郷原信郎 郷原総合コンプライアンス法律事務所 代表弁護士

有罪確定の前市長がダブルスコアで勝利

 今年1月23日投開票の岐阜県美濃加茂市長選挙は、前市長の藤井浩人氏と、かつての藤井市政で副市長を務めていた現職の伊藤誠一氏との争いとなった。

 全国最年少で市長に就任した藤井浩人氏は、就任1年後の2014年6月、市議時代の30万円の収賄の容疑で突然逮捕、起訴された。現金授受を全面否認し、一貫して無実を訴えた。美濃加茂市民は、潔白を訴える市長を一貫して圧倒的に支持し、藤井氏は、被告人の立場に立たされながら、市政を担い続けた。

 一審は無罪、控訴審で逆転有罪判決、2017年12月、上告棄却で有罪が確定した。3年間執行猶予、公民権停止となり市長職を失った藤井氏は、期間満了後の2021年11月、裁判のやり直しを求めて再審請求し、冤罪との闘いの経過を自ら綴った著書(『冤罪と闘う』)を公刊するなど、潔白を訴える姿勢を改めて明確にした上、今回の市長選に立候補したものだった。

## 与えられた情報:
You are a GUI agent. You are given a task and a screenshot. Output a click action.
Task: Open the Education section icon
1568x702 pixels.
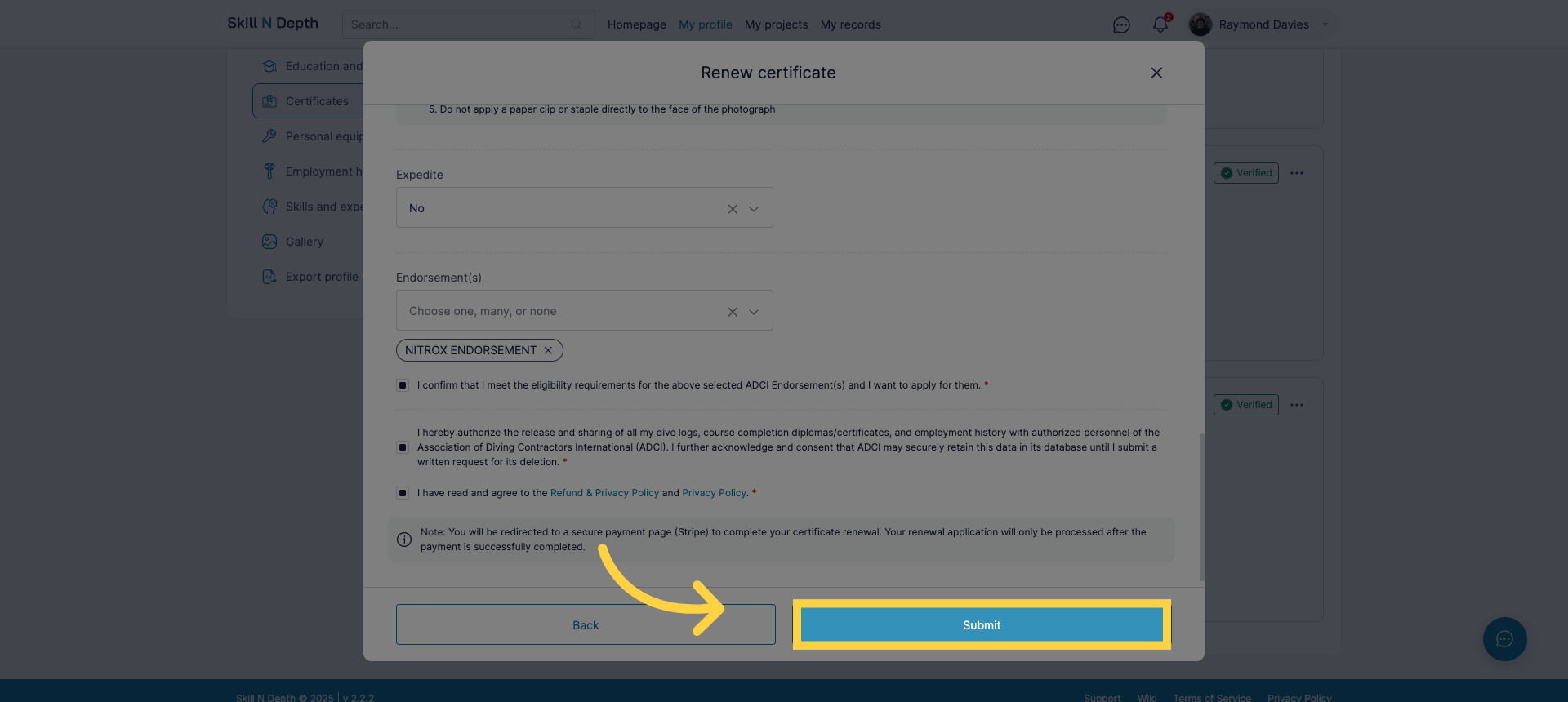click(270, 66)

## 取り組む課題:
[1] 美濃加茂市長選挙に関する文章では、藤井浩人氏が逮捕、起訴されたのは何年何月とされていますか。
[2] 美濃加茂市長選挙に関する文章に出てくる日付や年月を、すべて書き出してください。
[3] 美濃加茂市長選挙に関する文章の続きを、最後の文のあとから書いてください。
データは別の出典から取られたものです。

## 課題の結果:
[1] 2014年6月です。

[2]
- 今年1月23日
- 2014年6月
- 2017年12月
- 2021年11月

[3]
 選挙の結果は、藤井氏が伊藤氏をダブルスコアの大差で破って当選、美濃加茂市民は、有罪確定後も冤罪を訴える藤井氏を、再度市長に選んだ。

市長選で当選確実となり、支持者の声援に応える藤井浩人氏=2022年11月23日午後8時21分、岐阜県美濃加茂市 市長選で当選確実となり、支持者の声援に応える藤井浩人氏=2022年11月23日午後8時21分、岐阜県美濃加茂市

 美濃加茂市長事件では、潔白を訴える市長と、それを支持する市民の「民意」が、警察、検察の権限行使、裁判所の司法判断とぶつかりあい、結果的に、「市長職」と政治生命は守られた。

 しかし、それは、多くの偶然が重なったがゆえの、ある意味では「奇跡的な出来事」だった。地方自治体の現職首長が収賄等の容疑で逮捕された場合、容疑事実を否認し、無実を訴えても、殆どの場合、辞職に追い込まれ、政治生命をも失う結末になる。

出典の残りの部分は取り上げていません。